Raggiunse il Polo Nord, concluse l’intera cinta del globo, eppure Fogar amava raccontare che la sfida personale che più lo rese fiero era stata l’arrampicata sull’Alpe Fornalino, in Val Bognanco nei pressi del Lago Maggiore, Piemonte.

Bivacco Ambrogio Fogar

2114 metri sopra il livello del mare, tra le creste dell’alpe del Fornalino, oggi il bivacco Ambrogio Fogar ospita ogni stagione centinaia di escursionisti e camminatori che si lasciano trasportare dalle bellezze dell’alta montagna

Quel bivacco, precisamente dal 24 Agosto 2005, porta il suo nome in onore del giorno in cui il famoso esploratore e avventuriero se ne andò.

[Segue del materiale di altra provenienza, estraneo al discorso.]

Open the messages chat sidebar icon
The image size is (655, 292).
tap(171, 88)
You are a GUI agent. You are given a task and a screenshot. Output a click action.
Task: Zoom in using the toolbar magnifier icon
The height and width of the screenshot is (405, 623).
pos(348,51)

La figura di Ambrogio Fogar è ancora oggi esempio di coraggio e sportività, stimolo al superamento dei propri limiti e caro ricordo per gli abitanti della valle. 

Era infatti molto legato a Bognanco, casa accogliente delle sue estati ma soprattutto terra di alcune delle sue imprese. 

E se Ambrogio Fogar è riuscito a portare lo spirito della sua amata valle in ogni parte del globo, oggi una vecchia baita, divenuta bivacco, cerca di regalare al mondo intero quello che è stato, e che è, il cuore più audace e intrepido della Val Bognanco.